People’s Party: fighting to keep right-wing hegemony in Spain through the Catalan crisis

With Mariano Rajoy gone, new party head Pablo Casado tries to put down growing rivalry by hardening approach to independence movement

Pablo Casado (left) replaced Mariano Rajoy as People's Party head in June 2018 (by PP)
Pablo Casado (left) replaced Mariano Rajoy as People's Party head in June 2018 (by PP) / Alan Ruiz Terol

Alan Ruiz Terol | Barcelona

April 24, 2019 02:39 PM

After decades of undisputed hegemony among conservative voters in Spain, the People’s Party (PP) is fighting to put down growing right-wing rivalry ahead of a crucial general election, by doubling down on its hardline approach to Catalan independence.

On April 28, PP will head to the polls after one of its worst years since the foundations of the party were laid in 1977 by a former minister of dictator Francisco Franco.

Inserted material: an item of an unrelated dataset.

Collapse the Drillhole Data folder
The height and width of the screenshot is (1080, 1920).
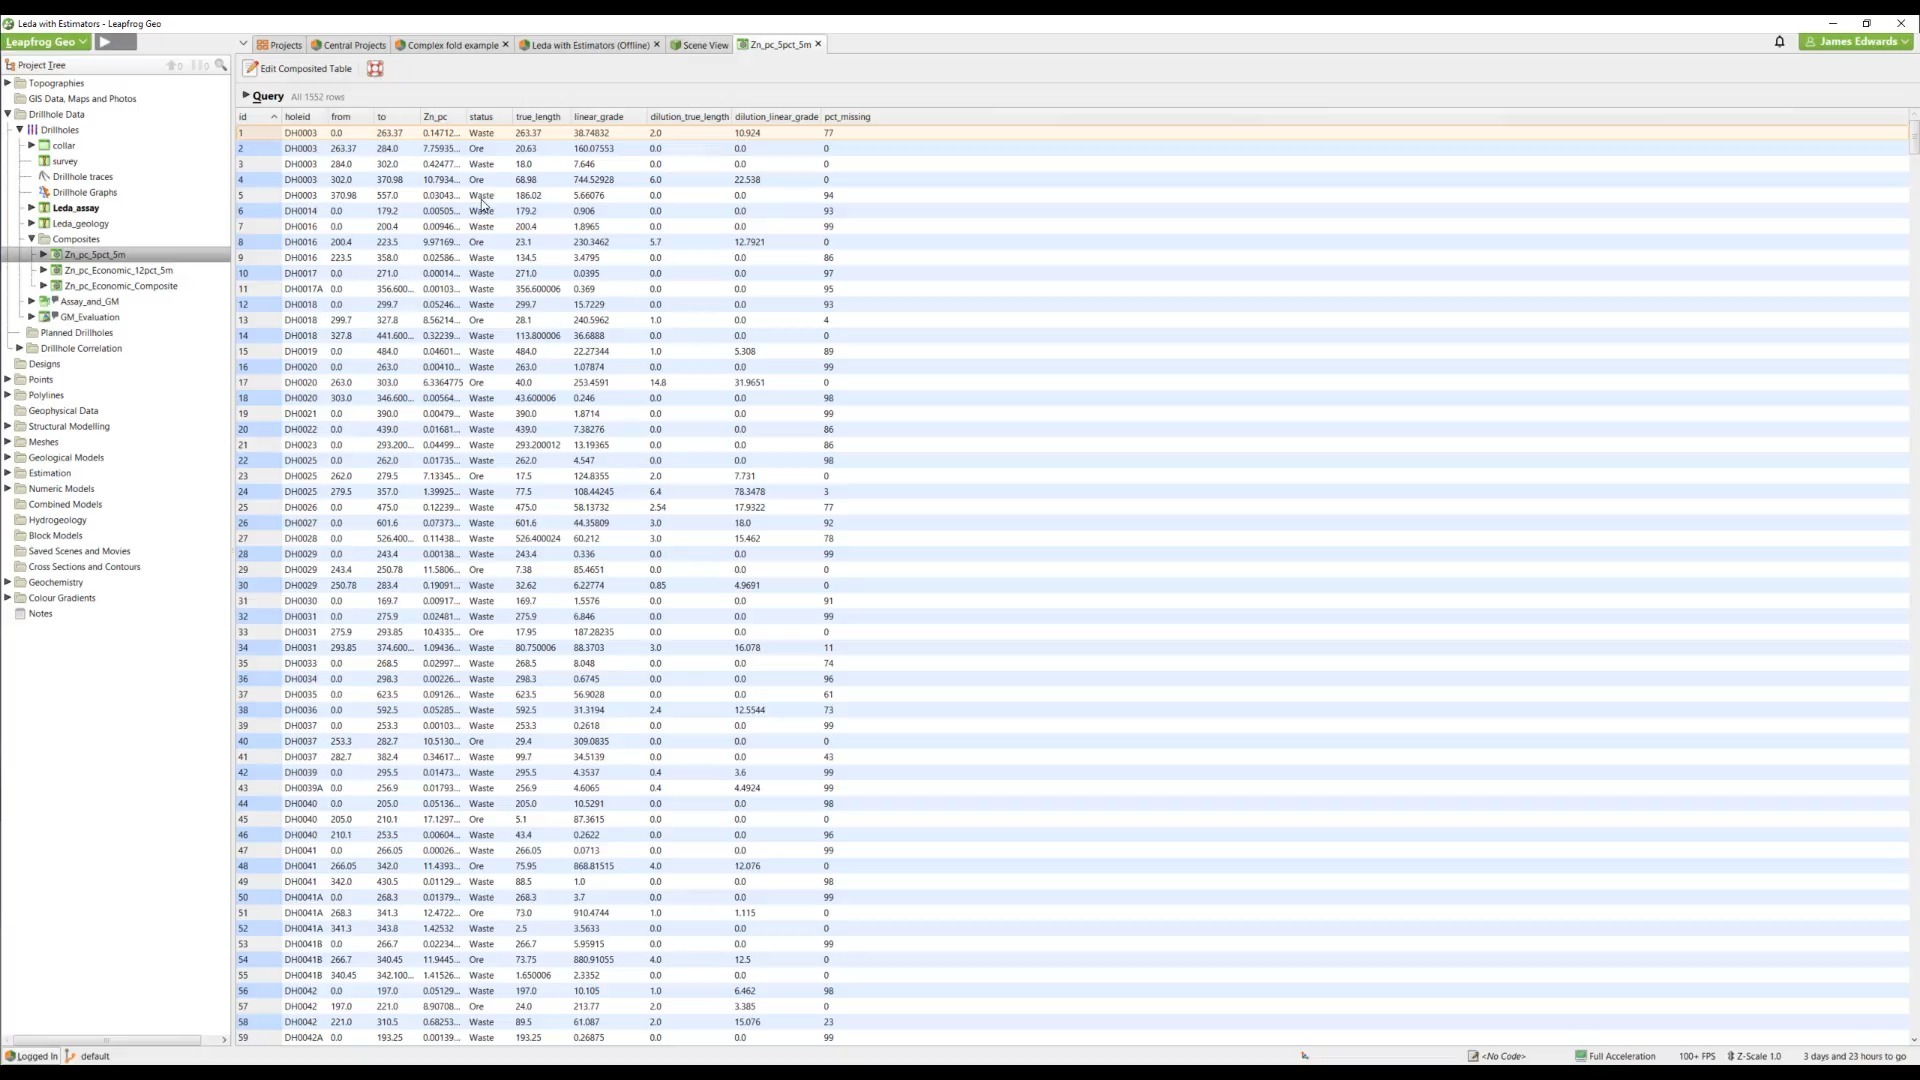pyautogui.click(x=8, y=114)
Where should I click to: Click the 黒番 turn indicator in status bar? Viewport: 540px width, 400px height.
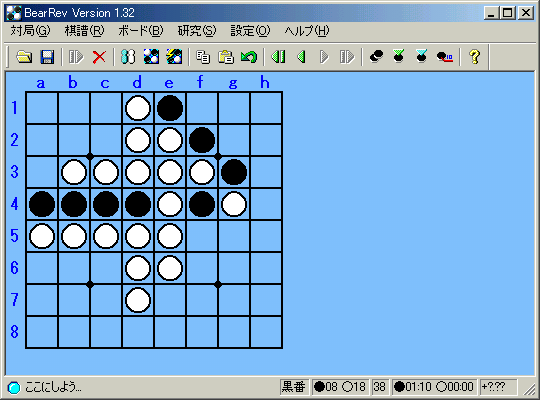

Former Spanish president Mariano Rajoy resigned as the party head in July 2018, shortly after being ousted in a no-confidence vote. After surviving the financial crisis and Catalonia’s push for independence, it was a corruption scandal that dealt the final blow to his time in office.

The conservative party was convicted for benefitting from a bribery scheme in the so-called Gürtel case, and a long-fragmented opposition united to replace Rajoy and PP with a Socialist government led by Pedro Sánchez.

Rajoy quit politics, and the leadership vacuum was filled by a young hardliner named Pablo Casado.